The club was formed in 1877 and took its name from the district of Cunninghame. The club's name was often given as Stewarton Cunningham or simply Stewarton. It first played competitive football in the 1879–80 season when it entered the Ayrshire Cup, reaching the third round. Its best run in the competition came in 1881–82, when it reached the fourth round.

The club made its debut in the Scottish Cup in 1879–80, losing 6–1 to Maybole Ladywell in the second round, a protest against encroachment getting short shrift. After a withdrawal, the club returned in 1881–82 by losing 9–0 at Portland, and the next year suffered a 5–3 home defeat to Ayr.

After losing Scottish Cup ties in 1883–84 and 1884–85 to Kilmarnock Athletic by 9–1 and 14–0 respectively, and 9–1 in the Ayrshire Cup to Mauchline in the latter year, the club left Senior football to become a member of the Scottish Junior Football Association, which made it ineligible to play in the Scottish Cup or the Ayrshire Cup.

The club reverted to Senior status in 1887, and seemingly reached the semi-final of the Ayrshire Cup with a 2–0 win over Annbank in 1887–88; however, after a protest "on account of the ground not being in good order", Annbank won the replayed tie 3–1, to the "great dissatisfaction" of the "little town". On its first entry back into the Scottish Cup in 1888–89, Cunninghame registered its only win in the main competition, 4–3 against the new Rosebank club of Kilmarnock, the match marking Rosebank's "first bow to a football crowd of any size"; Stewarton had been drawn away, but Rosebank's Holm Quarry ground had already been booked for a cricket match.

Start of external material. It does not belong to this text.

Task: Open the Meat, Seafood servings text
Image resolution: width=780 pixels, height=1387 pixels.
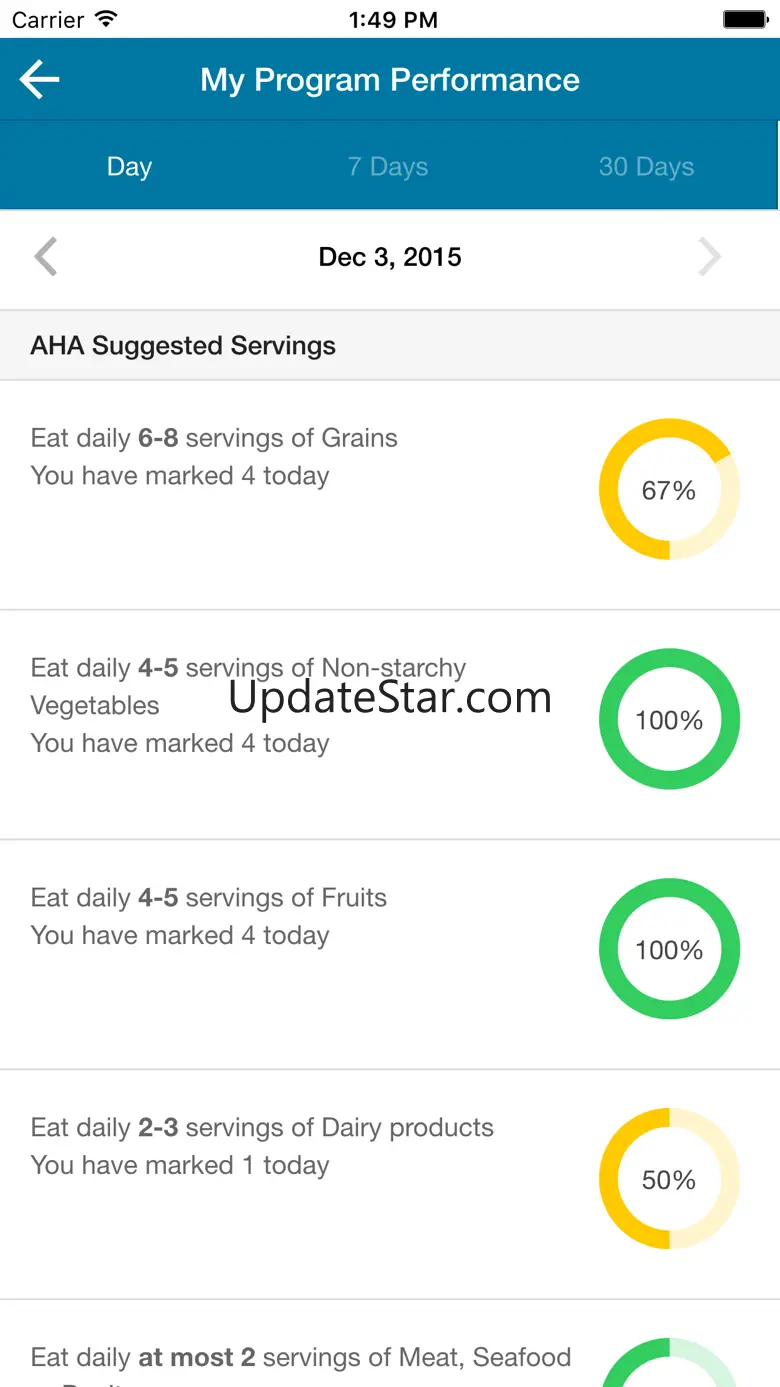Action: tap(300, 1358)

The rise of professionalism left the Bonnet Makers behind, and after two disastrous defeats in 1891–92 - 14–0 at home to Kilmarnock in the Ayrshire Cup, and 9–0 at Dalry in the qualifying rounds of the Scottish Cup - it returned to the Junior game. The club's greatest success in the Junior ranks was winning the Ayrshire Junior League in 1900–01, after a 5–1 play-off victory over the Afton Lads club. However the club left the competition before the 1904–05 season.

==Colours==

The club's colours were originally navy shirts with white shorts, and later white jerseys with navy shorts; in 1888, the club changed to yellow and black, which remained the club's colours for the rest of its existence, other than a one-season flirtation with red and white stripes in 1899–1900.

==Grounds==

The club originally played at High Cross Farm, moving to Standalone Park in 1880. Rosebank protested in 1888 that the ground had a tree and hedge growing on the touch line; the Scottish Football Association representatives at the meeting literally laughed at the protest. In 1892 the club moved to Rigghead Park.

==Notable player==

- David Russell, who joined Preston North End F.C. as a professional in 1884.